Hyperthyroidism/Thyrotoxicosis
- Can be caused by Graves' disease (autoimmune).
- The thyroid is normal or enlarged, and hypervascular ("thyroid inferno").
Hypothyroidism
- The most common thyroid function disorder.
- The most common cause is iodine insufficiency, but can also be caused by pituitary or hypothalamic disease.
- Hypothyroidism can be caused by lymphatic thyroiditis (autoimmune) also known as Hashimoto's.
- Sonographic appearance includes coarse texture, multiple ill-defined hypoechoic areas separated by thick fibrous strands, diffuse abnormality.
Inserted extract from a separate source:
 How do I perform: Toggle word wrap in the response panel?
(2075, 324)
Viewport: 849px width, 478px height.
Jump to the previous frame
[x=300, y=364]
- The best indication of diffuse enlargement is an isthmus measurement greater than 1cm AP, and hypervascularity.
Thyroid Pathology During Pregnancy
- The second most common endocrinopathy in women of reproductive age.
- Physiological changes include increased TBG and HCG.
- Partial inhibition of the pituitary leads to a transient decrease in TSH between 8-14 weeks gestation.
- There is reduced plasma iodine, increased thyroid size, postpartum thyroiditis (PPT), decreased echogenicity, and diffuse enlargement.
Thyroid Carcinoma
- Papillary carcinoma is the most common and least aggressive.
- Hurthle cell carcinoma is grouped with follicular thyroid cancers but is more aggressive.
- Anaplastic carcinoma and lymphoma typically occur in individuals 60-65 years old and are aggressive with widespread mets.